Form 4 filing for Lifeward Ltd. (LFWD) discloses one routine equity award to non-executive director Randel Richner.
- Transaction: On 01-Aug-2025 the director received 35,920 restricted stock units (RSUs) of ordinary shares (par NIS 1.75) at $0 cost.
- Vesting schedule: RSUs vest in four equal quarterly instalments beginning three months after the grant date.
- Post-grant holdings: Richner now indirectly owns 57,487 shares through the company ESOP.
- No derivative securities, sales, or open-market purchases were reported.
The filing reflects standard board compensation intended to align director interests with shareholders. The modest share count suggests immaterial dilution at the company level and no immediate cash impact.
Form 4 filing for Lifeward Ltd. (LFWD) discloses the first reportable transaction by director Hadar Levy on 1 Aug 2025.
- Transaction: Acquisition of 35,920 ordinary shares via restricted stock units (RSUs) granted under the 2025 Incentive Compensation Plan. The award was booked at $0.00 cost, indicating a compensation grant rather than a market purchase.
- Vesting terms: RSUs vest in four equal quarterly tranches beginning three months after the grant date.
- Post-transaction ownership: Levy now holds 51,576 shares indirectly through the company ESOP.
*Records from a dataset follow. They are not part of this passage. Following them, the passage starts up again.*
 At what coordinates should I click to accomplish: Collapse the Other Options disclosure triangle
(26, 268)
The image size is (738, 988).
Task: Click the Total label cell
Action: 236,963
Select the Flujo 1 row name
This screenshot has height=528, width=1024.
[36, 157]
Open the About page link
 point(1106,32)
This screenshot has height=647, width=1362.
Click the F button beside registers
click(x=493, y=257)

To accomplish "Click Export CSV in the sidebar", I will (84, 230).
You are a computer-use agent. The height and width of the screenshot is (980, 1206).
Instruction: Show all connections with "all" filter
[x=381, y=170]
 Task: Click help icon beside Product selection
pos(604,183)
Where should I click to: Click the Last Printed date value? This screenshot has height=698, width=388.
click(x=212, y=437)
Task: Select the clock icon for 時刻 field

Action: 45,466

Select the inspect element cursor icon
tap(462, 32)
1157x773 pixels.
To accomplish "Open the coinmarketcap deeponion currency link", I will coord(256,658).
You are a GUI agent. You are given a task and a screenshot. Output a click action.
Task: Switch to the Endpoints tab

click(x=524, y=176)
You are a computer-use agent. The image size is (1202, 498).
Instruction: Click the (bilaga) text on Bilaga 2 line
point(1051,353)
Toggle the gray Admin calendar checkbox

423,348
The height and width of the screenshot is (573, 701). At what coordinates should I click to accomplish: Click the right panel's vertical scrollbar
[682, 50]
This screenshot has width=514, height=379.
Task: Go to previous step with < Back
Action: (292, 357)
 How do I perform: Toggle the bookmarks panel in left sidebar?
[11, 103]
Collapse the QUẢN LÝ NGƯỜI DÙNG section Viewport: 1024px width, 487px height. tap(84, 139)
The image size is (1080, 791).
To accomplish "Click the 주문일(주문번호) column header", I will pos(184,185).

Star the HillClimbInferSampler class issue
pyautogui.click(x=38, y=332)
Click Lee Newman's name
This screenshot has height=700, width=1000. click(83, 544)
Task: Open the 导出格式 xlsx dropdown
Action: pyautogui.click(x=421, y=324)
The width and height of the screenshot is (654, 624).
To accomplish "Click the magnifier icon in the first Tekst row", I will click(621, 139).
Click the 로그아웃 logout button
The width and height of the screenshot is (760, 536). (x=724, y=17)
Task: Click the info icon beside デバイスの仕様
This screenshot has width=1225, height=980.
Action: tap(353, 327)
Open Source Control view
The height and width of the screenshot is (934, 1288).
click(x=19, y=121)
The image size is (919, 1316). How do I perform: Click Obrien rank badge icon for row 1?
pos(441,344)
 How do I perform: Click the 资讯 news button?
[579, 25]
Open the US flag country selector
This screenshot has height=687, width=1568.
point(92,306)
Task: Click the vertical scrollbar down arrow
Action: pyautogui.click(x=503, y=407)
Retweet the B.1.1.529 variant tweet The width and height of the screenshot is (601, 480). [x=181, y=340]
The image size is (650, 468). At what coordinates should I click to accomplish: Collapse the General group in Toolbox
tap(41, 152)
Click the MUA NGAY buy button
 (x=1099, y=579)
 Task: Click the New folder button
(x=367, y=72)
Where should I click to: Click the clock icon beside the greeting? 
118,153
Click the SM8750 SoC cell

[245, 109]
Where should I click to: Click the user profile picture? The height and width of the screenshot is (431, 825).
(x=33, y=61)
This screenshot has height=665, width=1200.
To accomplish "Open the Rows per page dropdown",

- The reported share balances already reflect Lifeward’s 1-for-7 reverse share split effective 15 Mar 2024.
No derivative securities or sales were reported. The filing shows additional equity alignment for a board member but does not involve cash outlay or immediate market activity, so short-term dilution and trading-signal effects are minimal.
Form 4 snapshot for Lifeward Ltd. (LFWD): On 08/01/2025 director Joseph E. Turk Jr. received 71,839 restricted stock units (RSUs) under the 2025 Incentive Compensation Plan. The award carries no cash consideration (price $0.00) and will vest in four equal quarterly tranches beginning three months after the grant date.
The filing also shows a disposition of 18,516 ordinary shares and reports total indirect beneficial ownership of 86,457 ordinary shares held through the company ESOP following the transactions. No derivative securities were involved.
Because the RSUs are an equity-based incentive, cash flow is unaffected; any dilution impact is minimal relative to Lifeward’s outstanding share count (not disclosed in the filing). The transaction signals continued board-level alignment with shareholders but does not, by itself, alter the firm’s fundamentals or outlook.